Avoid: Trying to answer spatial or comparative questions from a single pass. If you catch yourself making a claim about relative position or a difference without having explicitly re-examined both relevant areas, stop and re-examine.
Avoid: Over-relying on general descriptions. "The page looks mostly the same" is not a finding — enumerate specific elements checked and confirmed as identical.

Error Handling

Image resolution too low for fine details: State explicitly what you cannot resolve. "The text in the bottom status bar is too small to read at this resolution — I can see there is text but cannot determine its content." Suggest the user provide a cropped/zoomed version of the region of interest.
Ambiguous spatial relationships: When two elements are close enough that their relative position is uncertain, say so: "The red and blue markers appear to be at approximately the same y-coordinate; I cannot confidently determine which is higher without measurement."
Multiple images with inconsistent scale/orientation: Flag this before comparing: "Image A appears to be at 2x zoom compared to Image B. I'll account for this when comparing element sizes."
Reasoning chain grows too long: If after 3-4 re-examination passes you still cannot answer the question, summarize what you've established so far and identify the specific visual information that remains unresolved.

Limitations

This technique is an approximation of the paper's dynamic vision encoder. Claude cannot literally re-encode image features conditioned on language — instead, it structures its reasoning to emulate iterative re-examination. This works well for explicit spatial reasoning but cannot recover visual details that are genuinely below Claude's perceptual resolution.
Not a substitute for image processing tools. If the task requires pixel-level measurement, color-space analysis, or programmatic image manipulation, use actual tools (Python with PIL/OpenCV). This skill is for reasoning about visual content, not processing it.
Diminishing returns on re-examination. A second or third focused pass genuinely helps. A sixth or seventh pass on the same region rarely adds information — if multiple passes haven't resolved the question, the limitation is perceptual, not attentional.
Video and long sequences. The technique works well for comparing a small number of frames (2-8). For longer sequences, summarize in batches rather than attempting to cross-reference all frames simultaneously.

Reference

Wu, J., Guan, J., Liu, Q., Wu, S., & Wang, L. (2026).
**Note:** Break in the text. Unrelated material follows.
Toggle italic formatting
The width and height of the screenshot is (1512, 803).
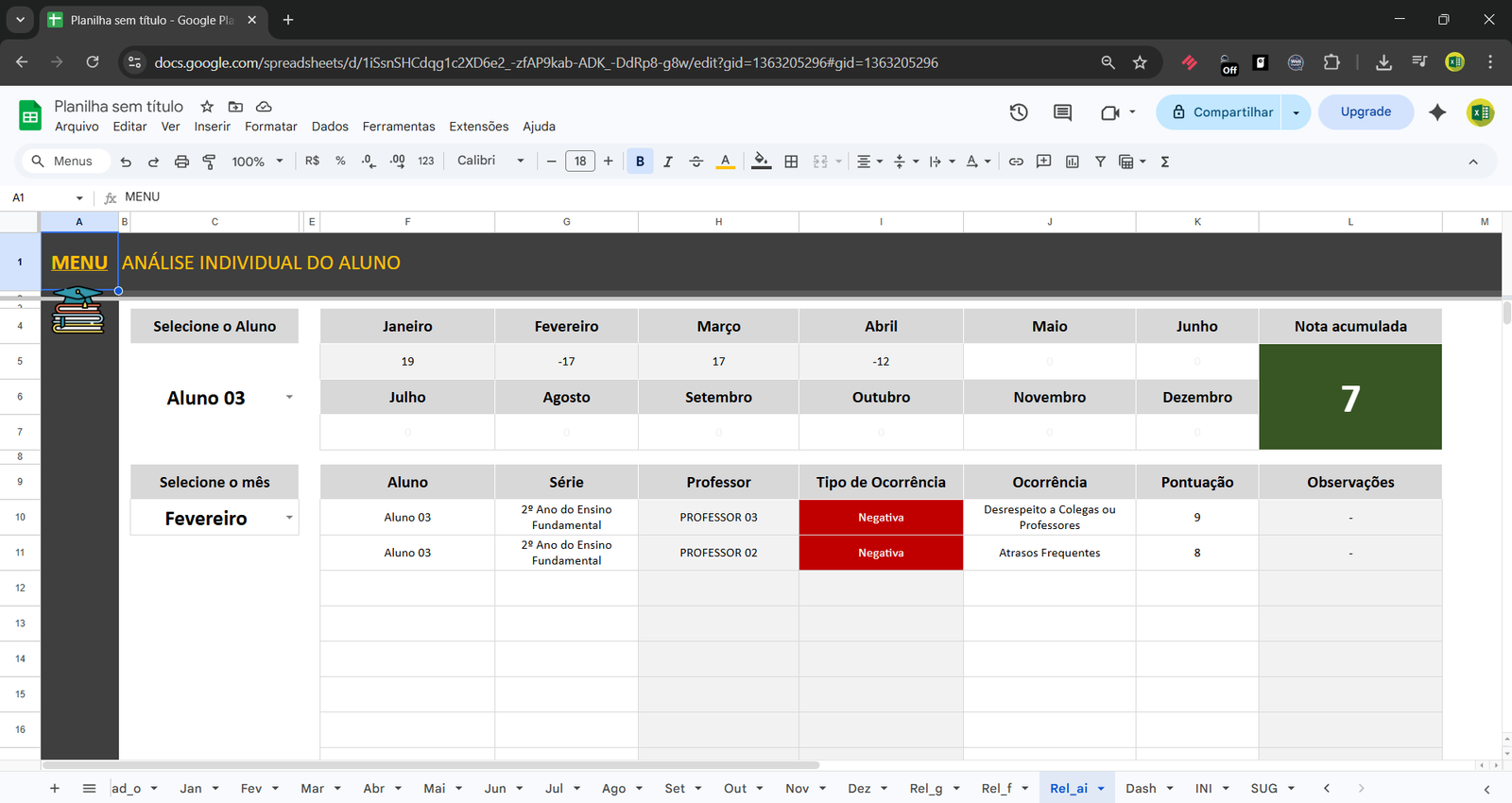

Chatting with Images for Introspective Visual Thinking. arXiv:2602.11073. https://arxiv.org/abs/2602.11073v1

Key takeaway from the paper: Visual reasoning improves substantially when the model iteratively re-examines images guided by its own evolving linguistic reasoning, rather than relying on a single initial encoding. The "chatting with images" framing — treating each re-examination as a language-guided query to the visual input — achieves tighter cross-modal alignment than either text-only reasoning or tool-based image manipulation.